* [Records for the task]:

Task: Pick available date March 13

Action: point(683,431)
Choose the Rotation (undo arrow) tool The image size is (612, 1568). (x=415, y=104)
---
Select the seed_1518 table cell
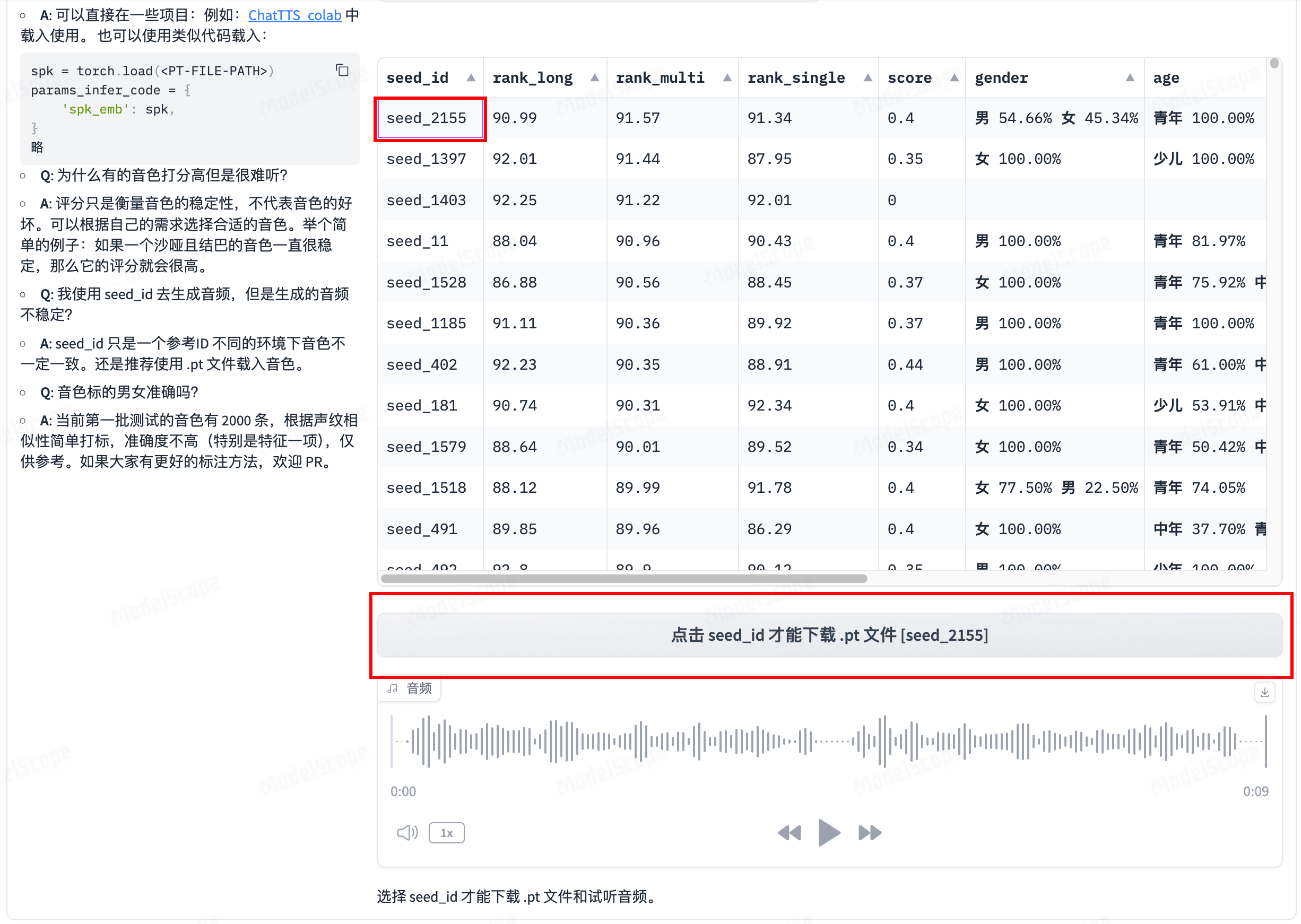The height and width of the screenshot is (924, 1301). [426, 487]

* [Prompt]:
Extract each line of the records above that contains the word "Rotation". Treat uppercase and lowercase as different.

* [Result of the exercise]:
Choose the Rotation (undo arrow) tool The image size is (612, 1568). (x=415, y=104)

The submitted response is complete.